▸ **Material supplied**:
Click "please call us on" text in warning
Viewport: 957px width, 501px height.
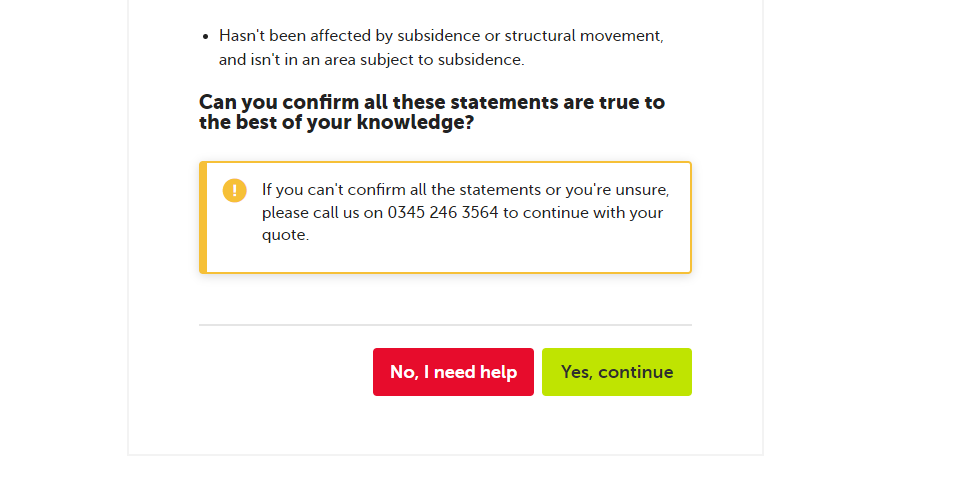[x=322, y=213]
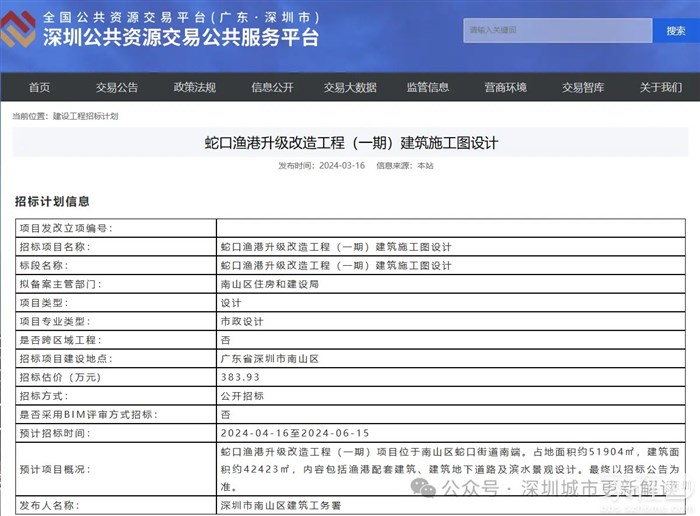The width and height of the screenshot is (700, 516).
Task: Navigate to the 交易智库 section
Action: coord(583,87)
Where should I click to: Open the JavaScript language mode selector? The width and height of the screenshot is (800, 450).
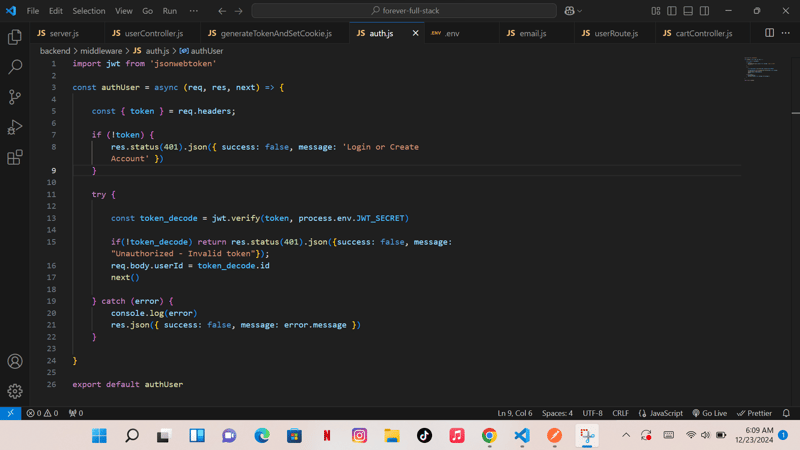point(661,413)
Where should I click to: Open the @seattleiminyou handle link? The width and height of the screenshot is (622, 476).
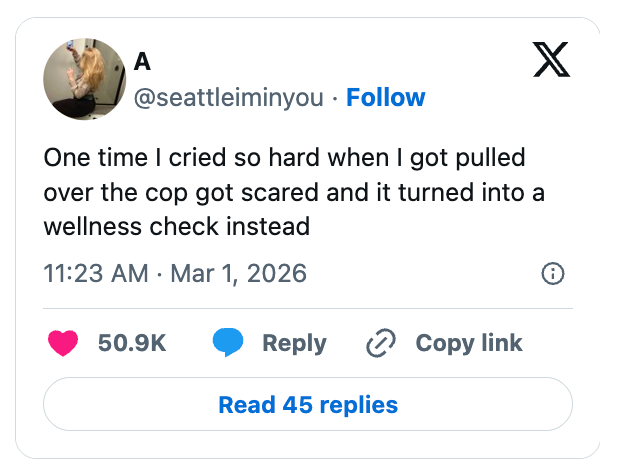(x=233, y=98)
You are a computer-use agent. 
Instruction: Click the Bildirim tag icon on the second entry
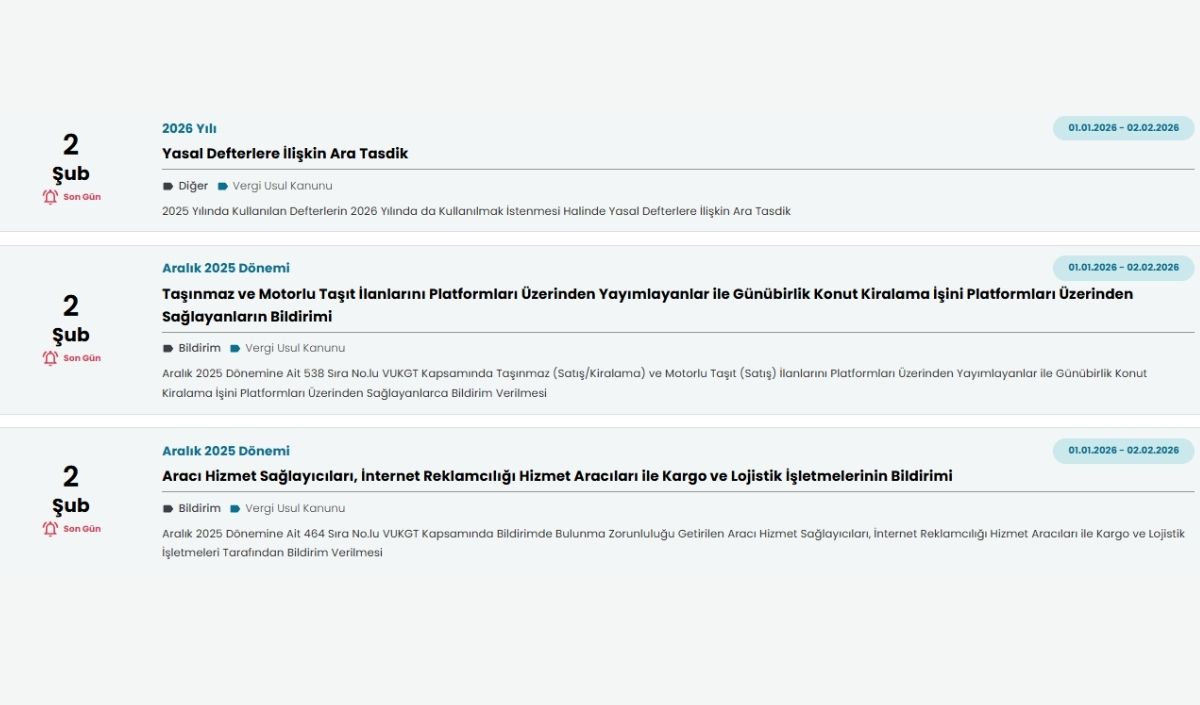click(x=167, y=347)
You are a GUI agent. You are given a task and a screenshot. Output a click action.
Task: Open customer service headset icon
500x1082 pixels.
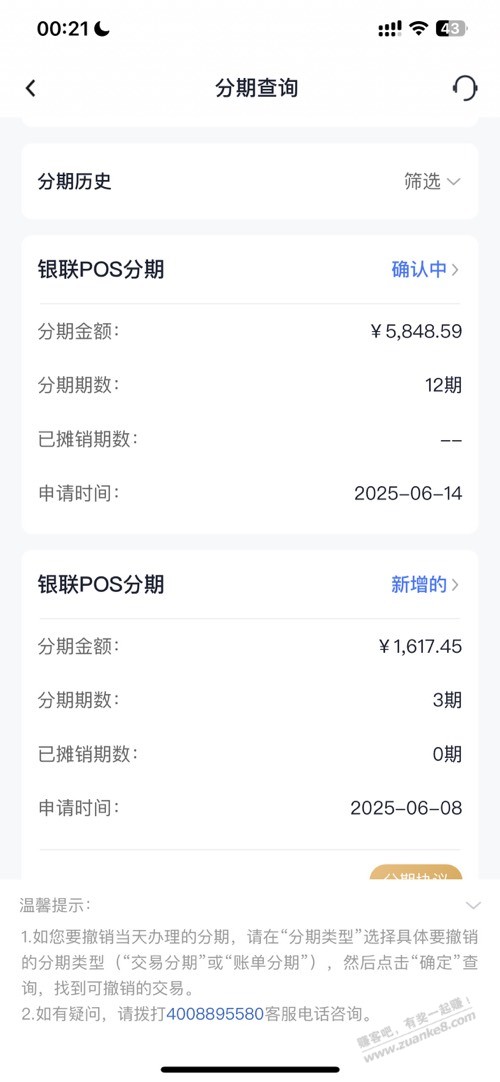(x=464, y=88)
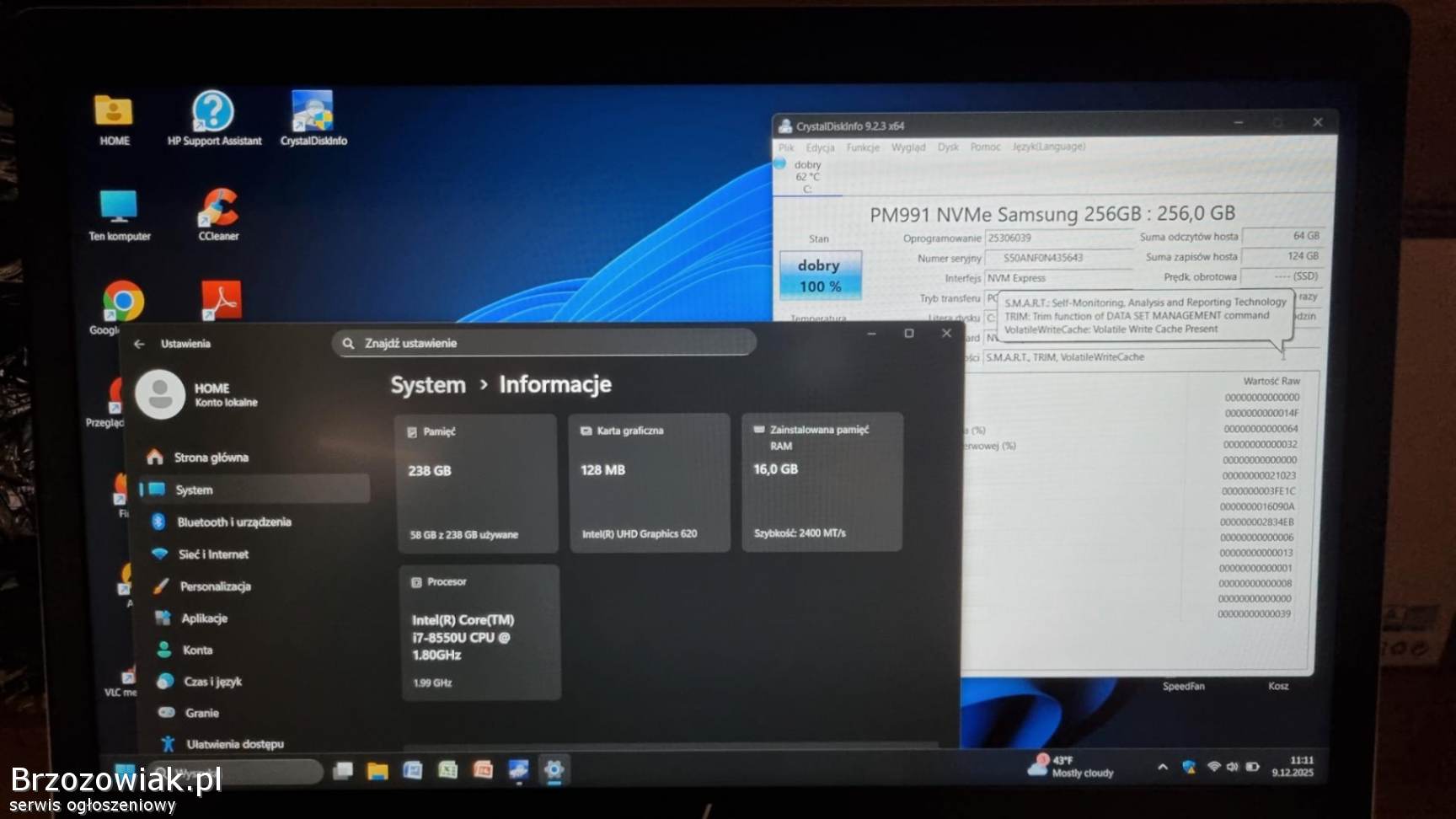Open the Funkcje menu in CrystalDiskInfo
Screen dimensions: 1456x819
[862, 147]
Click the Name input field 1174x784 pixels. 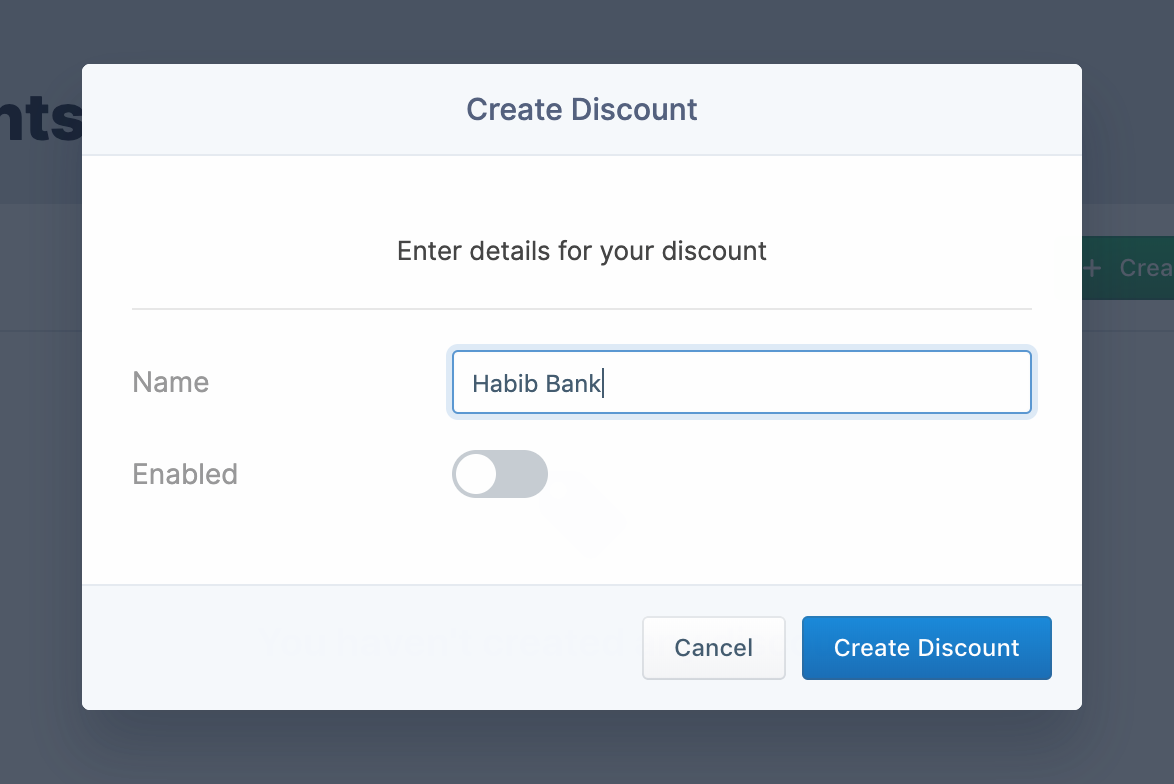[741, 382]
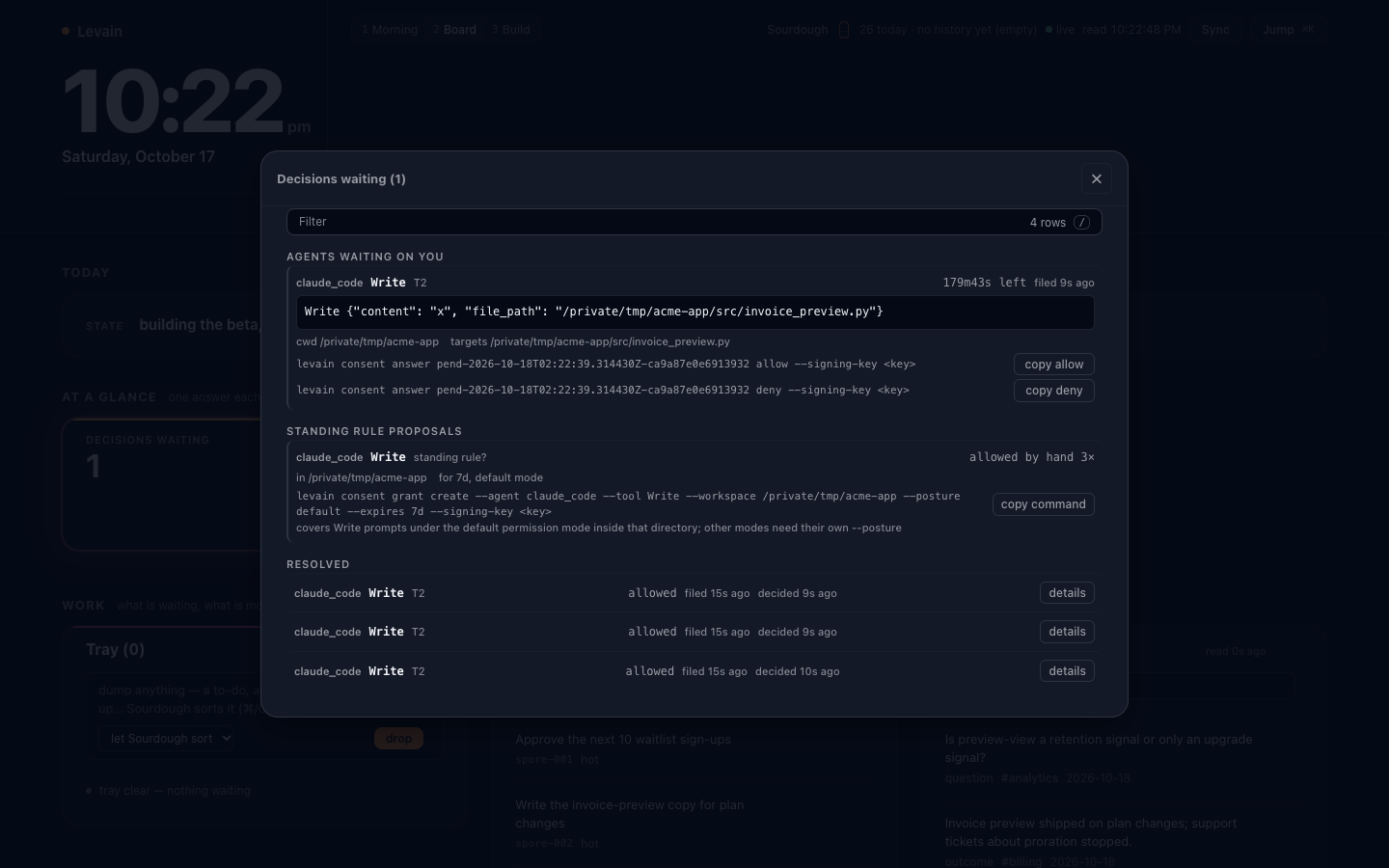Click the drop button in Tray
Viewport: 1389px width, 868px height.
pyautogui.click(x=398, y=739)
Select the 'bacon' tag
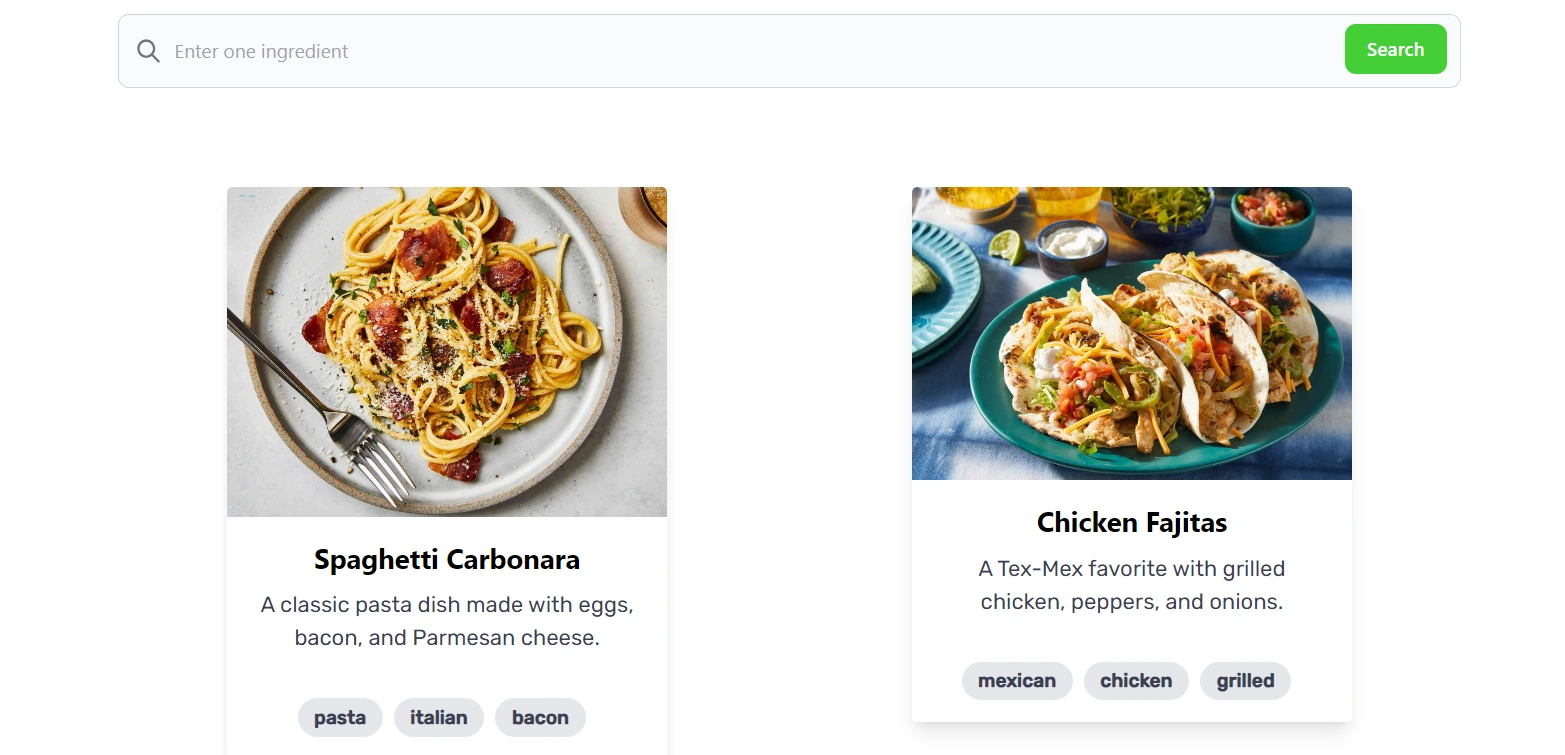This screenshot has height=755, width=1565. coord(540,717)
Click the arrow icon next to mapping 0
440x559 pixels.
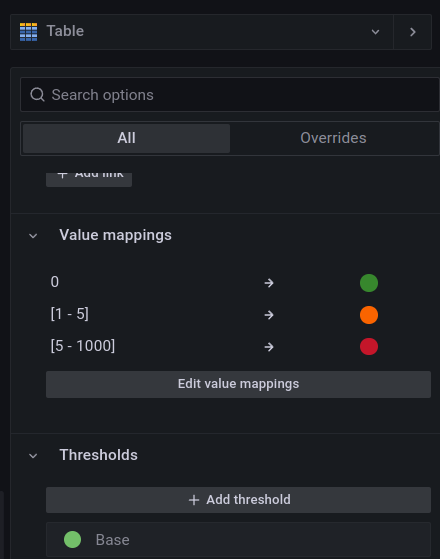pos(269,283)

▸ **What needs to be done**:
What lines above mention "agent"? Copy each one.

▸ **Answer box**:
You are a computer-use agent. 
You are a GUI agent. You are given a task and a screenshot. Output a click action.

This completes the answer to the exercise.